## start
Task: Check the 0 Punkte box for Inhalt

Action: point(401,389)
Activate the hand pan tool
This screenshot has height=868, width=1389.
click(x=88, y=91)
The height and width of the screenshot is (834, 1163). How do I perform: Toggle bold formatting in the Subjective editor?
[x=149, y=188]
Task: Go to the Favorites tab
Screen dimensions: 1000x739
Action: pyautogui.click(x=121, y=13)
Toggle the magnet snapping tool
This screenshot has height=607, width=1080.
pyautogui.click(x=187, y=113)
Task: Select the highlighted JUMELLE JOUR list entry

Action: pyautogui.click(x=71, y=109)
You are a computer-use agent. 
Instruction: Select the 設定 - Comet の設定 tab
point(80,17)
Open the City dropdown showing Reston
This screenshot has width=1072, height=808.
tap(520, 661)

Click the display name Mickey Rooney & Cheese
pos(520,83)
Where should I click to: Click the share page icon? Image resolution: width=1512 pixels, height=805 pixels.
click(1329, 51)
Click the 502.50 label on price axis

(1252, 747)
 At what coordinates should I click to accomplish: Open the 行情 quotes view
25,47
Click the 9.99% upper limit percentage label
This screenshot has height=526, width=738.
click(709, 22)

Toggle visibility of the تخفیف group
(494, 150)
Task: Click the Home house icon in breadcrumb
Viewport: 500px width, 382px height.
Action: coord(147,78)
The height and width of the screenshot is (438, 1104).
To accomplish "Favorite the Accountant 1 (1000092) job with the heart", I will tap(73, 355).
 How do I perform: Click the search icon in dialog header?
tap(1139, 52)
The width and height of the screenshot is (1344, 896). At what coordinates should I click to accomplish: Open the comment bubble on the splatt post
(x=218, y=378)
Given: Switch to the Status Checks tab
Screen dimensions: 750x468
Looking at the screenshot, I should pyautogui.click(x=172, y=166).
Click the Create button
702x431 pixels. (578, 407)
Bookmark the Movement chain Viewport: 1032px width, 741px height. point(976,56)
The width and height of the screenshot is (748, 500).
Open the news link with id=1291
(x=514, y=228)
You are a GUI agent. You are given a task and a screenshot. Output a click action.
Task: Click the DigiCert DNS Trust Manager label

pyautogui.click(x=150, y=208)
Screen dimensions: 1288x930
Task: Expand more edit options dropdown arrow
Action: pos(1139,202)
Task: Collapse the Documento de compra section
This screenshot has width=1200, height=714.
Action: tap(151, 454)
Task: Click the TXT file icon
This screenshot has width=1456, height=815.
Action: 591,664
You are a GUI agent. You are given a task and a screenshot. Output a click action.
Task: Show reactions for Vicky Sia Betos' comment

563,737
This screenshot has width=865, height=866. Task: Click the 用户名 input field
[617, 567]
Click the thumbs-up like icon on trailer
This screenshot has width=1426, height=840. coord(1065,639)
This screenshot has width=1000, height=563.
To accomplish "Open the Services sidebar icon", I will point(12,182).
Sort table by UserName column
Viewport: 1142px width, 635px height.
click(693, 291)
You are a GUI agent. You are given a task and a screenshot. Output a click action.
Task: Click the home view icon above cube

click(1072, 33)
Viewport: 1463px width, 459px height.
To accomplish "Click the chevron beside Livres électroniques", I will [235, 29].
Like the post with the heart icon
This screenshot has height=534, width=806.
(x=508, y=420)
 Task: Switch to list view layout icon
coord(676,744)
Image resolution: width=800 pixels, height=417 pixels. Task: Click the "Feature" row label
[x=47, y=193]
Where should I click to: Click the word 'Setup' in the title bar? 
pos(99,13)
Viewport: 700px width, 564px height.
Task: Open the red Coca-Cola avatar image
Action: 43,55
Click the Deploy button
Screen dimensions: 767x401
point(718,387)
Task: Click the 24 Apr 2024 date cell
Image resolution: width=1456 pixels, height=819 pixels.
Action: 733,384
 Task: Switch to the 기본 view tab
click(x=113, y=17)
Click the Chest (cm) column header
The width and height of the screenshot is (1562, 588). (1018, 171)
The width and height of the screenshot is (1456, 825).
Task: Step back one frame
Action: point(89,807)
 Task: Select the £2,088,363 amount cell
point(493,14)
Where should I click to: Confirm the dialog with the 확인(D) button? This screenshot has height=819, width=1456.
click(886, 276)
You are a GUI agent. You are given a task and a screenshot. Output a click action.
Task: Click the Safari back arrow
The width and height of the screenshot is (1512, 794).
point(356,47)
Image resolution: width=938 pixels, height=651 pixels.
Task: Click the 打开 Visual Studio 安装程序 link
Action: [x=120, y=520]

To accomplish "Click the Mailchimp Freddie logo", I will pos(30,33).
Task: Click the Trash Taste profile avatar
## end
Work to complete |
Rewrite all of the records above, putting "grid snapping tool" in place of "magnet snapping tool" and leaving everything else as it is.

Completed task |
Task: Check the 0 Punkte box for Inhalt

Action: point(401,389)
Activate the hand pan tool
This screenshot has height=868, width=1389.
click(x=88, y=91)
The height and width of the screenshot is (834, 1163). How do I perform: Toggle bold formatting in the Subjective editor?
[x=149, y=188]
Task: Go to the Favorites tab
Screen dimensions: 1000x739
Action: pyautogui.click(x=121, y=13)
Toggle the grid snapping tool
This screenshot has height=607, width=1080.
pyautogui.click(x=187, y=113)
Task: Select the highlighted JUMELLE JOUR list entry

Action: pyautogui.click(x=71, y=109)
You are a computer-use agent. 
Instruction: Select the 設定 - Comet の設定 tab
point(80,17)
Open the City dropdown showing Reston
This screenshot has width=1072, height=808.
tap(520, 661)

Click the display name Mickey Rooney & Cheese
pos(520,83)
Where should I click to: Click the share page icon? Image resolution: width=1512 pixels, height=805 pixels.
click(1329, 51)
Click the 502.50 label on price axis

(1252, 747)
 At what coordinates should I click to accomplish: Open the 行情 quotes view
25,47
Click the 9.99% upper limit percentage label
This screenshot has height=526, width=738.
click(709, 22)

Toggle visibility of the تخفیف group
(494, 150)
Task: Click the Home house icon in breadcrumb
Viewport: 500px width, 382px height.
Action: coord(147,78)
The height and width of the screenshot is (438, 1104).
To accomplish "Favorite the Accountant 1 (1000092) job with the heart", I will tap(73, 355).
 How do I perform: Click the search icon in dialog header?
tap(1139, 52)
The width and height of the screenshot is (1344, 896). At what coordinates should I click to accomplish: Open the comment bubble on the splatt post
(x=218, y=378)
Given: Switch to the Status Checks tab
Screen dimensions: 750x468
Looking at the screenshot, I should pyautogui.click(x=172, y=166).
Click the Create button
702x431 pixels. (578, 407)
Bookmark the Movement chain Viewport: 1032px width, 741px height. point(976,56)
The width and height of the screenshot is (748, 500).
Open the news link with id=1291
(x=514, y=228)
You are a GUI agent. You are given a task and a screenshot. Output a click action.
Task: Click the DigiCert DNS Trust Manager label

pyautogui.click(x=150, y=208)
Screen dimensions: 1288x930
Task: Expand more edit options dropdown arrow
Action: pos(1139,202)
Task: Collapse the Documento de compra section
This screenshot has width=1200, height=714.
Action: tap(151, 454)
Task: Click the TXT file icon
This screenshot has width=1456, height=815.
Action: 591,664
You are a GUI agent. You are given a task and a screenshot. Output a click action.
Task: Show reactions for Vicky Sia Betos' comment

563,737
This screenshot has width=865, height=866. Task: Click the 用户名 input field
[617, 567]
Click the thumbs-up like icon on trailer
This screenshot has width=1426, height=840. coord(1065,639)
This screenshot has width=1000, height=563.
To accomplish "Open the Services sidebar icon", I will point(12,182).
Sort table by UserName column
Viewport: 1142px width, 635px height.
click(693, 291)
You are a GUI agent. You are given a task and a screenshot. Output a click action.
Task: Click the home view icon above cube

click(1072, 33)
Viewport: 1463px width, 459px height.
To accomplish "Click the chevron beside Livres électroniques", I will [235, 29].
Like the post with the heart icon
This screenshot has height=534, width=806.
(x=508, y=420)
 Task: Switch to list view layout icon
coord(676,744)
Image resolution: width=800 pixels, height=417 pixels. Task: Click the "Feature" row label
[x=47, y=193]
Where should I click to: Click the word 'Setup' in the title bar? 
pos(99,13)
Viewport: 700px width, 564px height.
Task: Open the red Coca-Cola avatar image
Action: 43,55
Click the Deploy button
Screen dimensions: 767x401
point(718,387)
Task: Click the 24 Apr 2024 date cell
Image resolution: width=1456 pixels, height=819 pixels.
Action: 733,384
 Task: Switch to the 기본 view tab
click(x=113, y=17)
Click the Chest (cm) column header
The width and height of the screenshot is (1562, 588). (1018, 171)
The width and height of the screenshot is (1456, 825).
Task: Step back one frame
Action: point(89,807)
 Task: Select the £2,088,363 amount cell
point(493,14)
Where should I click to: Confirm the dialog with the 확인(D) button? This screenshot has height=819, width=1456.
click(886, 276)
You are a GUI agent. You are given a task and a screenshot. Output a click action.
Task: Click the Safari back arrow
The width and height of the screenshot is (1512, 794).
point(356,47)
Image resolution: width=938 pixels, height=651 pixels.
Task: Click the 打开 Visual Studio 安装程序 link
Action: [x=120, y=520]

To accomplish "Click the Mailchimp Freddie logo", I will pos(30,33).
Task: Click the Trash Taste profile avatar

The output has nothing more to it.